Excerto selecionado:
No tocante à CP, depois do rocambolesco episódio do engano, que consistiu na atribuição de 470 milhões de euros para o FROE (Fundo de Resolução do OE), o mesmo veio a ser corrigido e no final transformou-se num empréstimo à CP, no valor já referido. A CP continua a prestar um péssimo serviço público, particularmente fora da Linha do Norte, com material obsoleto, desconfortável e ligações a velocidades pouco razoáveis, no contexto dos padrões europeus da mobilidade.

Reconhece-se que um plano de reorganização e modernização ferroviária terá que ser projectado com um horizonte de pelo menos uma década, mas ainda não será em 2021 que  haverá o início de algo significativo. Sabemos que é muito  elevado o esforço financeiro dos portugueses com estas empresas, mas é manifestamente pouco o que recebem em troca.

O interior do país, mais uma vez,  é “castigado” pelas medidas do Governo e em particular no próximo OE. Uma das medidas propostas é a criação de um plano de deslocalização dos arquivos pertencentes às entidades da Administração Central até Junho de 2021. Ora, o interior não precisa de arquivos cuja falta de espaço e elevado custo do metro quadrado, em Lisboa, obriga a “empurrar” para o  interior.

O que o interior precisa é da deslocalização ponderada e assertiva de alguns serviços públicos, de investimento privado e de criação de postos de trabalho com discriminação fiscal adequada, para os incentivar e, assim, contrariar a desertificação. Será muito fácil “despejar” os arquivos da Administração Central no interior, mas quantos postos de trabalho vão efectivamente gerar? Aguardemos, pois, a posição dos autarcas do interior e dos cidadãos sobre a matéria.

[Entradas guardadas]
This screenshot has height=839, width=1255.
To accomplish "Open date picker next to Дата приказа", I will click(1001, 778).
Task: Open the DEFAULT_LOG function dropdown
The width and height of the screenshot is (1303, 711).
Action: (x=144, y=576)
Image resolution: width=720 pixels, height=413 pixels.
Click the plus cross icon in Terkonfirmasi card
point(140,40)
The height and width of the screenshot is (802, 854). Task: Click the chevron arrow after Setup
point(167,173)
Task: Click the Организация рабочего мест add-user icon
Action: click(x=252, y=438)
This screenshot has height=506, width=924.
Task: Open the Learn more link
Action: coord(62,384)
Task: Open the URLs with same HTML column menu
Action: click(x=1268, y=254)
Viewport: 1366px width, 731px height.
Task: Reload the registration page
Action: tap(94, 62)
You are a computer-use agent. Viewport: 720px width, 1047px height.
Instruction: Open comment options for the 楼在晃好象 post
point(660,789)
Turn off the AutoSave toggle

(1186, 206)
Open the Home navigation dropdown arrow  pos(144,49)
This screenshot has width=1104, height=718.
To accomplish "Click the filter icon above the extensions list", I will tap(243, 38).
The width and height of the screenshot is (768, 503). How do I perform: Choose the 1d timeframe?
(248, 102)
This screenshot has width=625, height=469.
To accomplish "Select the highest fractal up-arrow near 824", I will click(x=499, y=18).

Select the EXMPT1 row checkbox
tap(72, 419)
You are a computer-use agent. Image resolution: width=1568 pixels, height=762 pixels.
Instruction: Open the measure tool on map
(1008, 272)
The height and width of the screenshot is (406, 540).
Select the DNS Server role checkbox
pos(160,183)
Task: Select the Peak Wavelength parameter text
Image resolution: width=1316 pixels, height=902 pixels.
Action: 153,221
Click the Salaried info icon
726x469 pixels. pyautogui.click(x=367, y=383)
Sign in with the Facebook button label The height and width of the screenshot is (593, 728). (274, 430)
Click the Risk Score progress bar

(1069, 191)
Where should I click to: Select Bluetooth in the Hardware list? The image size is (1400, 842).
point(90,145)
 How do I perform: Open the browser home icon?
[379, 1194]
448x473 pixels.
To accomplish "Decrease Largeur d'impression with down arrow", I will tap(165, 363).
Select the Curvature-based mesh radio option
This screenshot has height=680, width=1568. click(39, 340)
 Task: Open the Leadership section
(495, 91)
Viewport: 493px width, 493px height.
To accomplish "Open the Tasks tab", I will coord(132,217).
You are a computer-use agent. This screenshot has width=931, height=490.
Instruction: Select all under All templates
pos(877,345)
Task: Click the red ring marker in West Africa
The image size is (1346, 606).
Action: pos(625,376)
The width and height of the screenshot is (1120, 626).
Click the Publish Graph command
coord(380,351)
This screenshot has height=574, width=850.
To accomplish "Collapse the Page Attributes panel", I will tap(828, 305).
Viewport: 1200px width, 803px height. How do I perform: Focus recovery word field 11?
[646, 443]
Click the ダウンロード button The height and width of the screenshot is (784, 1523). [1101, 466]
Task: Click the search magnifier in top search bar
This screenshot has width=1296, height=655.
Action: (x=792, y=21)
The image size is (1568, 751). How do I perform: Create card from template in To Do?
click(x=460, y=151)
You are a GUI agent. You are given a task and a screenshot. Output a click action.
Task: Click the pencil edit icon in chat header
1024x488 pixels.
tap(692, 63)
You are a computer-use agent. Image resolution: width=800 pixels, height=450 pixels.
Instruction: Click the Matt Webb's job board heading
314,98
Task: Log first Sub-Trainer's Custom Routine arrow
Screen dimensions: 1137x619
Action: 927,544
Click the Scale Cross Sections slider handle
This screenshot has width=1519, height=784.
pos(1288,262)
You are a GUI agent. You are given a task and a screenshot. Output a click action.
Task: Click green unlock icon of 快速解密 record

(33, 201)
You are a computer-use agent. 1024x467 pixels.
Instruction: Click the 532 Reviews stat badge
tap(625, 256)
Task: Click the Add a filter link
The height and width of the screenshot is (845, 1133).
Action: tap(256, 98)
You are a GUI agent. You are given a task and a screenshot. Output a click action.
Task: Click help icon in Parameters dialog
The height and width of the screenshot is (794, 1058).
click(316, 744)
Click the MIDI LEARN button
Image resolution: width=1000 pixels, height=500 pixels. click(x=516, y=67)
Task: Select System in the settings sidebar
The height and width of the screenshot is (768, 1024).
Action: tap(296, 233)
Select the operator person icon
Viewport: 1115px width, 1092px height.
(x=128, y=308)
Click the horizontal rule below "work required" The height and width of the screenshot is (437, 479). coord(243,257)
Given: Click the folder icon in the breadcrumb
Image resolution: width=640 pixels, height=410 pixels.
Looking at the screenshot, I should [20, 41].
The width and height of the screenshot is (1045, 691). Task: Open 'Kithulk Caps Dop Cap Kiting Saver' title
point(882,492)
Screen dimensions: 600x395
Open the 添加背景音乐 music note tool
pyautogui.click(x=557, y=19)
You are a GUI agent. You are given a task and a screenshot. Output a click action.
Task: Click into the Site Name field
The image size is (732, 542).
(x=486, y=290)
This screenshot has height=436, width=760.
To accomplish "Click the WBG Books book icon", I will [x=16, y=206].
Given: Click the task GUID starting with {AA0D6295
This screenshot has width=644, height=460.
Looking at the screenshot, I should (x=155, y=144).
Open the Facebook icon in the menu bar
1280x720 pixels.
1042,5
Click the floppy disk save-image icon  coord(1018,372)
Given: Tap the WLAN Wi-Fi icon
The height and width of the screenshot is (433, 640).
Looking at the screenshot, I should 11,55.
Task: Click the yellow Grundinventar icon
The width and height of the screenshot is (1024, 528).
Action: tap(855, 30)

Lista de tarefas:
A. Segundo o excerto, até quando deve ser criado o plano de deslocalização dos arquivos das entidades da Administração Central?
B. Enumere tudo aquilo de que, segundo o excerto, o interior precisa.
C. Transcreva do excerto, sem alterações, o trecho entre "O interior do" e "sobre a matéria.", inclusive.

Respostas por tarefa:
A. Até Junho de 2021.

B.
- Deslocalização ponderada e assertiva de alguns serviços públicos
- Investimento privado
- Criação de postos de trabalho com discriminação fiscal adequada

C.
O interior do país, mais uma vez,  é “castigado” pelas medidas do Governo e em particular no próximo OE. Uma das medidas propostas é a criação de um plano de deslocalização dos arquivos pertencentes às entidades da Administração Central até Junho de 2021. Ora, o interior não precisa de arquivos cuja falta de espaço e elevado custo do metro quadrado, em Lisboa, obriga a “empurrar” para o  interior.

O que o interior precisa é da deslocalização ponderada e assertiva de alguns serviços públicos, de investimento privado e de criação de postos de trabalho com discriminação fiscal adequada, para os incentivar e, assim, contrariar a desertificação. Será muito fácil “despejar” os arquivos da Administração Central no interior, mas quantos postos de trabalho vão efectivamente gerar? Aguardemos, pois, a posição dos autarcas do interior e dos cidadãos sobre a matéria.